• **Exercise brief**: Can you quote the entries between the line holding "The height and width of the screenshot is (308, 647)." and the line holding "pyautogui.click(x=67, y=68)", inclusive, leaving the pictures out of your answer?

[Entries taken from a collection]

========

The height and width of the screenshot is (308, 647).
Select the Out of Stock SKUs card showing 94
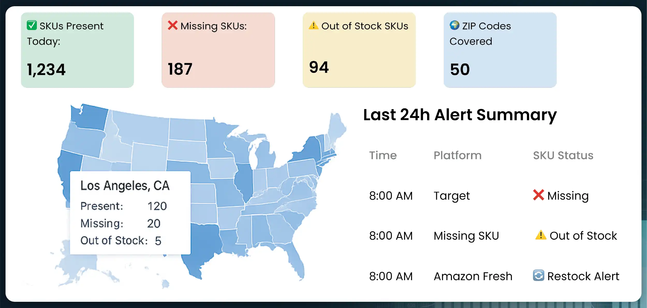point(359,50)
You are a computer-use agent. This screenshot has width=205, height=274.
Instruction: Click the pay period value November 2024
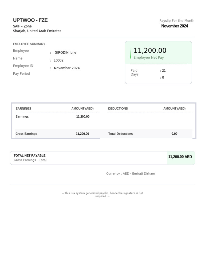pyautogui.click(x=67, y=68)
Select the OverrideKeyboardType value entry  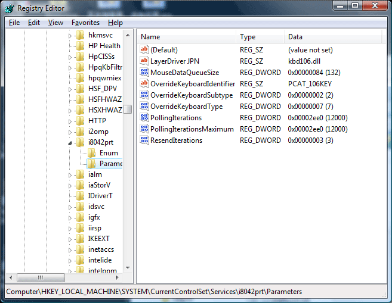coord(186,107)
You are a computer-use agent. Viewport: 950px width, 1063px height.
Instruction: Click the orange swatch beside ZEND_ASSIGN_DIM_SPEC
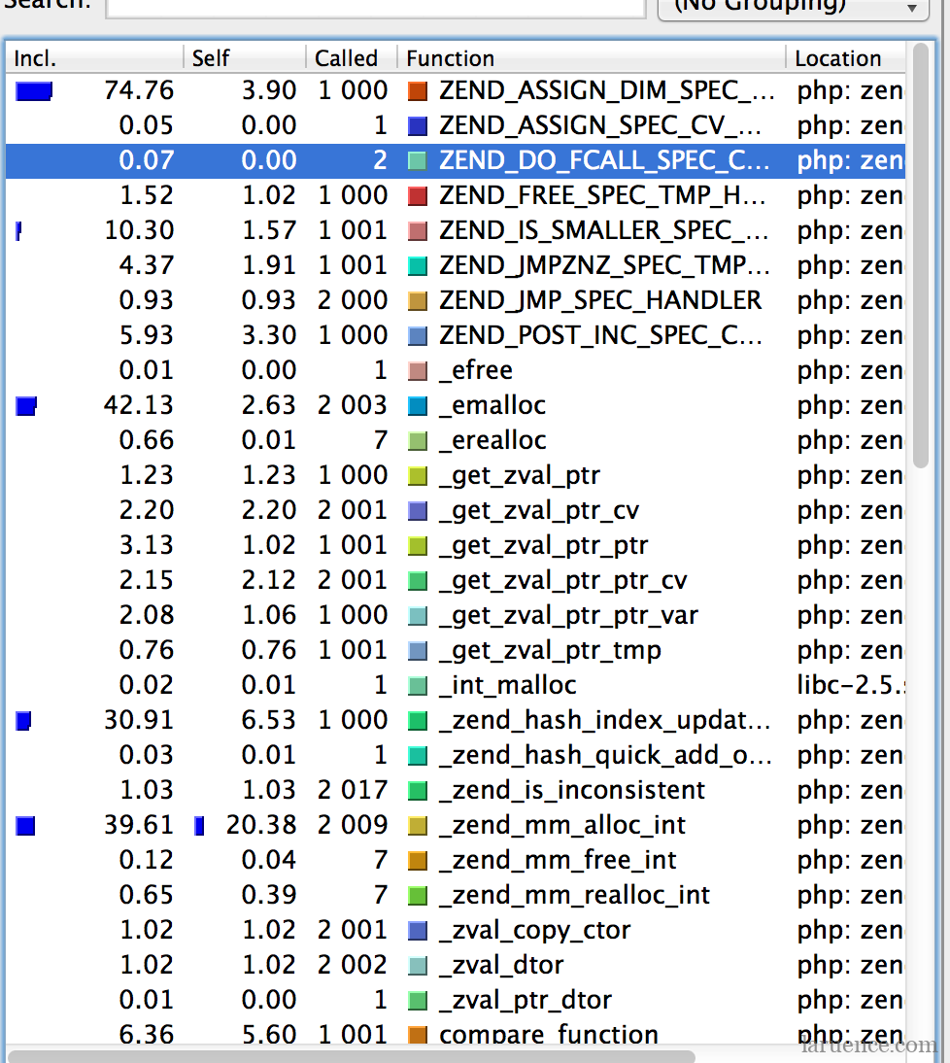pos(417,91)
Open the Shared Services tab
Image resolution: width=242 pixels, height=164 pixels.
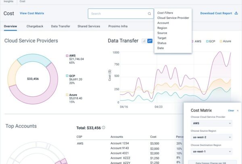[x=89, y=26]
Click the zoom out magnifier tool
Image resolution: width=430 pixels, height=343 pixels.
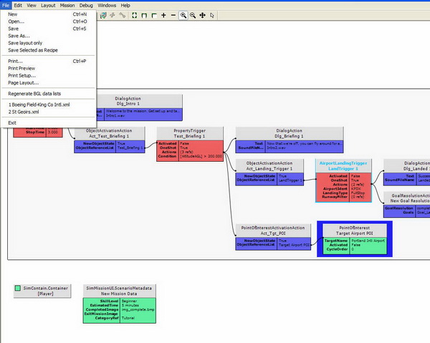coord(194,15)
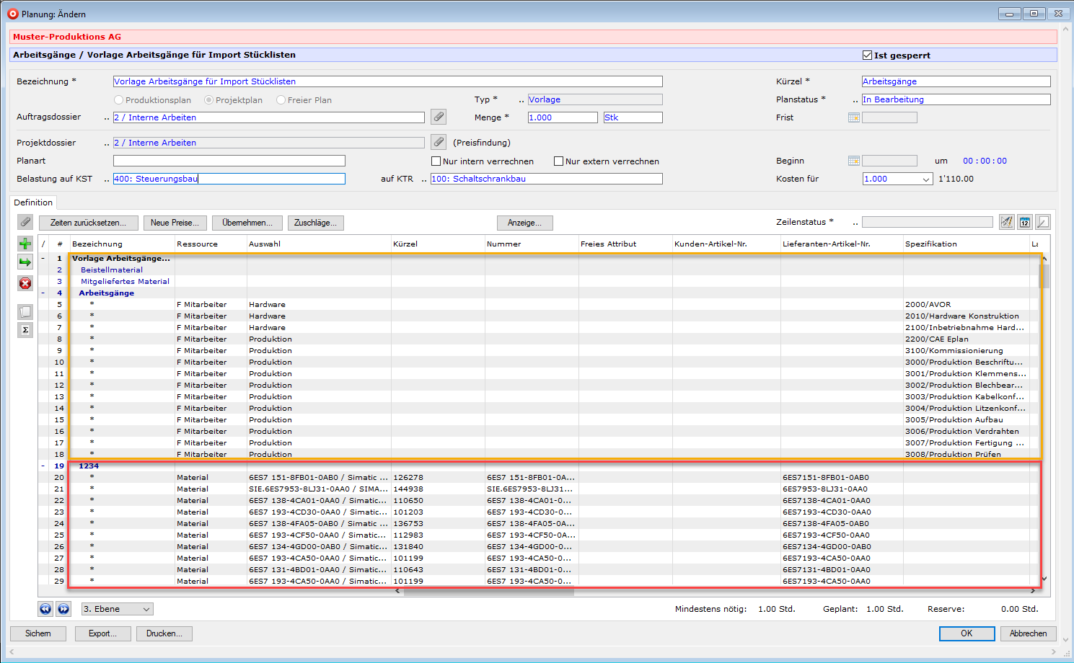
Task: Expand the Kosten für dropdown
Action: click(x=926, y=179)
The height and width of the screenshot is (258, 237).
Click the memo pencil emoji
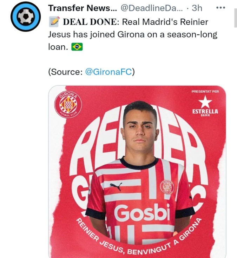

========

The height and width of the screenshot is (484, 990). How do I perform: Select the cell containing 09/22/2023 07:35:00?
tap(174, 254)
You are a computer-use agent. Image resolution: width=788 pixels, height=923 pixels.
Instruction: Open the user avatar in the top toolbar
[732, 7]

========

• **Solution to this exercise**:
The height and width of the screenshot is (308, 647).
Select the Out of Stock SKUs card showing 94
point(359,50)
You are a computer-use agent. This screenshot has width=205, height=274.
Instruction: Click the pay period value November 2024
pyautogui.click(x=67, y=68)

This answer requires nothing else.